▶ [WORK ORDER] In the data that follows, find the line with "Videos (1088, 174)"; transcribe it, every later line up to the one with "Iran (938, 982)", and that line as well, exactly and with no others.

Top of INPUT MATERIAL

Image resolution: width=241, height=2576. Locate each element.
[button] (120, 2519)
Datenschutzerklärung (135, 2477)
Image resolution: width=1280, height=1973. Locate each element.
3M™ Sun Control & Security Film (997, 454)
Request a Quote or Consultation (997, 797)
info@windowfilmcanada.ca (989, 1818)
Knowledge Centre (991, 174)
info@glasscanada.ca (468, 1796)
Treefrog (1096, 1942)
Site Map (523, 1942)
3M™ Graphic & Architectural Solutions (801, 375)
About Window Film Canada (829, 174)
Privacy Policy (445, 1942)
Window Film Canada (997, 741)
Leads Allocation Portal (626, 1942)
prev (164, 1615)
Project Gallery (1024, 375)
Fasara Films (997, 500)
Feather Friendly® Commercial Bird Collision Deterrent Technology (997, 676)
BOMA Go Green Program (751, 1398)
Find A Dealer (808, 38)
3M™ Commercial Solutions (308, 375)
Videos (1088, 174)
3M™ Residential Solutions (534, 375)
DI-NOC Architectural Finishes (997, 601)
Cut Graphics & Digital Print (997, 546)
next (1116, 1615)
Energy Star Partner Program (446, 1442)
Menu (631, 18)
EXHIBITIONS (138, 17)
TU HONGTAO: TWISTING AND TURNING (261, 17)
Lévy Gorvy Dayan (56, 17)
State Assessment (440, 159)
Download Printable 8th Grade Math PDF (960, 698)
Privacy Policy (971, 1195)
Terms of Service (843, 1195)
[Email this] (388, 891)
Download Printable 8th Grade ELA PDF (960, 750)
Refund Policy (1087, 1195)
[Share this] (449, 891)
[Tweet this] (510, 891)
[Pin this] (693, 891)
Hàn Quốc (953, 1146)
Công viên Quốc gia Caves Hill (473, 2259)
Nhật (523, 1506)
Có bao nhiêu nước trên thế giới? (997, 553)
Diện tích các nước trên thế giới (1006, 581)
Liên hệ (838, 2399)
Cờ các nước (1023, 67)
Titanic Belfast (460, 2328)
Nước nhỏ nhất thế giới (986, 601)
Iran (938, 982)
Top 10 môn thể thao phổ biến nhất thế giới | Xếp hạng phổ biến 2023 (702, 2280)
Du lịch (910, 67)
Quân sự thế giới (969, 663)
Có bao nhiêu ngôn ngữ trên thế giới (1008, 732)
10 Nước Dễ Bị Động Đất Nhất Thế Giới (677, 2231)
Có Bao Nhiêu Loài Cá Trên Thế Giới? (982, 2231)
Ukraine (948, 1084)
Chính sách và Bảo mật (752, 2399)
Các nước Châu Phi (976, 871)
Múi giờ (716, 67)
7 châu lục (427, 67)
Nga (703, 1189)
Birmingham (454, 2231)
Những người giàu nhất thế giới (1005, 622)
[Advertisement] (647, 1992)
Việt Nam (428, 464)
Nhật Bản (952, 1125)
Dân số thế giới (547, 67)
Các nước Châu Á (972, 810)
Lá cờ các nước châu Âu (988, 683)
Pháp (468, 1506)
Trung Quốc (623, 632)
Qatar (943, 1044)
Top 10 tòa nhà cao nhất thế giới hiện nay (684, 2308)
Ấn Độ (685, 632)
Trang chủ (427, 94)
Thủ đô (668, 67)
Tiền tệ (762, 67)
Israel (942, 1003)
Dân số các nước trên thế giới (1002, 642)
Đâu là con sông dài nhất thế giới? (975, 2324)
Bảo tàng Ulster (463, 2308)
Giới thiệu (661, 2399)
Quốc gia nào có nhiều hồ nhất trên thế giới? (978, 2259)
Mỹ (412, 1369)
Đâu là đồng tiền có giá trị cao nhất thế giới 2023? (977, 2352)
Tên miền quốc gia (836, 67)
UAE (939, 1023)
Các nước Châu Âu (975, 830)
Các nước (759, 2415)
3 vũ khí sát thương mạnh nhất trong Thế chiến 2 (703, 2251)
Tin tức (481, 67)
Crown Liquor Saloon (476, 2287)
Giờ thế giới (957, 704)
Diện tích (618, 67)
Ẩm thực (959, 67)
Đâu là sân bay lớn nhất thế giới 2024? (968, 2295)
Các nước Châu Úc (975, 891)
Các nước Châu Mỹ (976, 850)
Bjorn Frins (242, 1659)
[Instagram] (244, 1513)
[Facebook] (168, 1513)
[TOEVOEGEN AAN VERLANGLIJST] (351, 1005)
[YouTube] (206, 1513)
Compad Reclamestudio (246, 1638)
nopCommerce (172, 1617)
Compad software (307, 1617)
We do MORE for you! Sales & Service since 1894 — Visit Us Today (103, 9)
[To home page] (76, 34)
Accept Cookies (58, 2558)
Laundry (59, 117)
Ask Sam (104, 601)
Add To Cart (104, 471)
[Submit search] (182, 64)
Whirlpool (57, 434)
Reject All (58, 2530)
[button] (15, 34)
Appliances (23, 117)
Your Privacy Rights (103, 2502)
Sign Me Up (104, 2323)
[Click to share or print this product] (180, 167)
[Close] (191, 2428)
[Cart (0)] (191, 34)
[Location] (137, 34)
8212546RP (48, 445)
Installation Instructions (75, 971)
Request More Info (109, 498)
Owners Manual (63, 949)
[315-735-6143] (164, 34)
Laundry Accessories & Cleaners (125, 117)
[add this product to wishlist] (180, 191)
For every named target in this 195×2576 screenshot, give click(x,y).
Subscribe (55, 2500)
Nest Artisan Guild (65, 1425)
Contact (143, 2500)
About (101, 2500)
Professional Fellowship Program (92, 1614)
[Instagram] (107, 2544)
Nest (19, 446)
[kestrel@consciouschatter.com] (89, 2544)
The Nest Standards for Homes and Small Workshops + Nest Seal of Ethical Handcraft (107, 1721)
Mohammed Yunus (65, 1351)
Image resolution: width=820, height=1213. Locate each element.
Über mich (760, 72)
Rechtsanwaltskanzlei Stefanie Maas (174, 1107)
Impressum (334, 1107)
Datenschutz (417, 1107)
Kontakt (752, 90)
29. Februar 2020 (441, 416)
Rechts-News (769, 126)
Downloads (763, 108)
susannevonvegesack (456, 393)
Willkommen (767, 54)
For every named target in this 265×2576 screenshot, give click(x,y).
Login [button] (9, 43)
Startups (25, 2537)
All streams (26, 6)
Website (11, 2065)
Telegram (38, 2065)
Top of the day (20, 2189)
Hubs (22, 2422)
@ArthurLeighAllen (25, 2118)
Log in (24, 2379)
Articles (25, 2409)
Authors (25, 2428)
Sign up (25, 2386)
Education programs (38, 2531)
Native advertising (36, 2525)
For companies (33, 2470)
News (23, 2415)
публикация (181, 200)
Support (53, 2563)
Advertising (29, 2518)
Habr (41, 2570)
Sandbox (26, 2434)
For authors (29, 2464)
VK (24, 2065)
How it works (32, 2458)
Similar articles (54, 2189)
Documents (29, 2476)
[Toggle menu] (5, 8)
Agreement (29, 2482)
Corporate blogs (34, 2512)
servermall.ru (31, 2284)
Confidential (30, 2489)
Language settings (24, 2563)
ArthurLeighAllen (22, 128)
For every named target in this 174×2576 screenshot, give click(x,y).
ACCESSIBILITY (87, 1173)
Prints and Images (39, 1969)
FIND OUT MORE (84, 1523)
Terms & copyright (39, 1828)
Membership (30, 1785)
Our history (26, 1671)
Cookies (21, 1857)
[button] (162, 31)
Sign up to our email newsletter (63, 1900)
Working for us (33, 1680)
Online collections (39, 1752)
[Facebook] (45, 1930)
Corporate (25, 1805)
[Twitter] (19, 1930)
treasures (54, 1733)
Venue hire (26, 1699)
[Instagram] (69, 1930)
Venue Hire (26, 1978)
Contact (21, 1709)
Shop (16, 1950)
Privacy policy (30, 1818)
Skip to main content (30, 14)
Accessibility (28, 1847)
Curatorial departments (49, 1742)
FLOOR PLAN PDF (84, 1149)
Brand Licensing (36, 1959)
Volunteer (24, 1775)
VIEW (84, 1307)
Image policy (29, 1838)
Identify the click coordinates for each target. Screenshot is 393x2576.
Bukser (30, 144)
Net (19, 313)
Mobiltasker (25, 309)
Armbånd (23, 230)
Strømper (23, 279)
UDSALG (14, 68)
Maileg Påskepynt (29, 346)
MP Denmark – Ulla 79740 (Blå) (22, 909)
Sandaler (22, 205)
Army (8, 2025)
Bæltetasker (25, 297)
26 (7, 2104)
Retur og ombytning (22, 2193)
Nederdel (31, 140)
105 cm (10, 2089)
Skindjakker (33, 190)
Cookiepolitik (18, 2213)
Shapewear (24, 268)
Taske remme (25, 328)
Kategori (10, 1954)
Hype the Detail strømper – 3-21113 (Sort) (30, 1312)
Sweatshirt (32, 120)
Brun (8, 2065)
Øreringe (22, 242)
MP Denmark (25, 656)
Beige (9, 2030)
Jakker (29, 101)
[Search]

Bottom of INPUT MATERIAL

▶ [RESPONSE TO THIS EXERCISE]
Videos (1088, 174)
3M™ Residential Solutions (534, 375)
DI-NOC Architectural Finishes (997, 601)
Cut Graphics & Digital Print (997, 546)
next (1116, 1615)
Energy Star Partner Program (446, 1442)
Menu (631, 18)
EXHIBITIONS (138, 17)
TU HONGTAO: TWISTING AND TURNING (261, 17)
Lévy Gorvy Dayan (56, 17)
State Assessment (440, 159)
Download Printable 8th Grade Math PDF (960, 698)
Privacy Policy (971, 1195)
Terms of Service (843, 1195)
[Email this] (388, 891)
Download Printable 8th Grade ELA PDF (960, 750)
Refund Policy (1087, 1195)
[Share this] (449, 891)
[Tweet this] (510, 891)
[Pin this] (693, 891)
Hàn Quốc (953, 1146)
Công viên Quốc gia Caves Hill (473, 2259)
Nhật (523, 1506)
Có bao nhiêu nước trên thế giới? (997, 553)
Diện tích các nước trên thế giới (1006, 581)
Liên hệ (838, 2399)
Cờ các nước (1023, 67)
Titanic Belfast (460, 2328)
Nước nhỏ nhất thế giới (986, 601)
Iran (938, 982)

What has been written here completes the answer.